The debate about conflict between trans rights and women's rights feels like an adversarial see-saw that will never find balance. The issues of race and immigration, too, are relentlessly fraught.
Those with firm views dig down into increasingly entrenched positions as they feel their values and views to be under threat. Even the simple expression "legitimate concerns" has become a loaded term, suggesting the concerned person is using their queries as a dogwhistle for whatever isms or phobias are relevant to the conversation. Yet many concerns really are legitimate.
The only way to coax people back out is with a willingness to engage and an openness to compromise or even persuasion.
It's right to be optimistic about the results of the citizens' assembly's work but could we have conversations on a more local, personal level?
Back to Govanhill again, where the local housing association held a series of community conversations, open houses on a variety of topics where anyone with an interest could come along to chat about find out more.
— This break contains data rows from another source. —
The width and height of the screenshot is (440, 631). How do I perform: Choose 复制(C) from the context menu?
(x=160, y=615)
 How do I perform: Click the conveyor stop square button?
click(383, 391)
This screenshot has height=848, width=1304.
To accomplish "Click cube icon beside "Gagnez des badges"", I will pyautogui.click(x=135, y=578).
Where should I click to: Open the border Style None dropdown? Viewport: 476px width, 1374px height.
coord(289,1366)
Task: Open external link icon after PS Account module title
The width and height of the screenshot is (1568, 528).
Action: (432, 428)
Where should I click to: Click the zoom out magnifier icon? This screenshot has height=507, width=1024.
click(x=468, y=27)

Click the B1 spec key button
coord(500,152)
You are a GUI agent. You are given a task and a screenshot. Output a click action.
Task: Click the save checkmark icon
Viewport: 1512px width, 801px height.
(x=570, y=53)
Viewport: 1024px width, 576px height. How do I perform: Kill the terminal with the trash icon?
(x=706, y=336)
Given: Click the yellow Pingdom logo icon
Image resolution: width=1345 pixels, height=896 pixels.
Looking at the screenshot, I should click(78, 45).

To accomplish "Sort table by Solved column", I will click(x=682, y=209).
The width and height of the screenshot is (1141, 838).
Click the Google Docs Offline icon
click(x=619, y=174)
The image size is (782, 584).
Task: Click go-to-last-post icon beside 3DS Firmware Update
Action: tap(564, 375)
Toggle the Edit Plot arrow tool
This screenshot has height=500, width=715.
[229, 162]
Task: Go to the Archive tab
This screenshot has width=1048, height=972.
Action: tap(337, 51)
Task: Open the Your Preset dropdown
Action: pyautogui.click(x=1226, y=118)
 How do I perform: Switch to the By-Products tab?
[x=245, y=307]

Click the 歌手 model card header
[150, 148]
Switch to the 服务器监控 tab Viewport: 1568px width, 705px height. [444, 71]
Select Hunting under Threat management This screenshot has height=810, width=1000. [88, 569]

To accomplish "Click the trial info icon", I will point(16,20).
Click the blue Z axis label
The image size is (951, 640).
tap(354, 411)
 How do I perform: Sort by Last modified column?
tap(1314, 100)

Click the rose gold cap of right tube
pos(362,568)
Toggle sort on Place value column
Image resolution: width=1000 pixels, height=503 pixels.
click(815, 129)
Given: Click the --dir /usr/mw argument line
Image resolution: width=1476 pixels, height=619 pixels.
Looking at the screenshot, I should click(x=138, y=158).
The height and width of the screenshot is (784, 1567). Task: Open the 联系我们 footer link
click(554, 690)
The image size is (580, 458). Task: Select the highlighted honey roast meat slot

It lead to a number of new initiatives and plans for the area, and new connections.
In the spirit of finding common ground with those you fundamentally disagree with, Douglas Ross is entirely right that we need to find new ways to disagree with one another. Contentious topics aren't there for raging about on Twitter - they affect people's lives.
Imagine talking, imagine a willingness to compromise. It sounds like utopia when, really, it's easily in reach if we're willing to try it.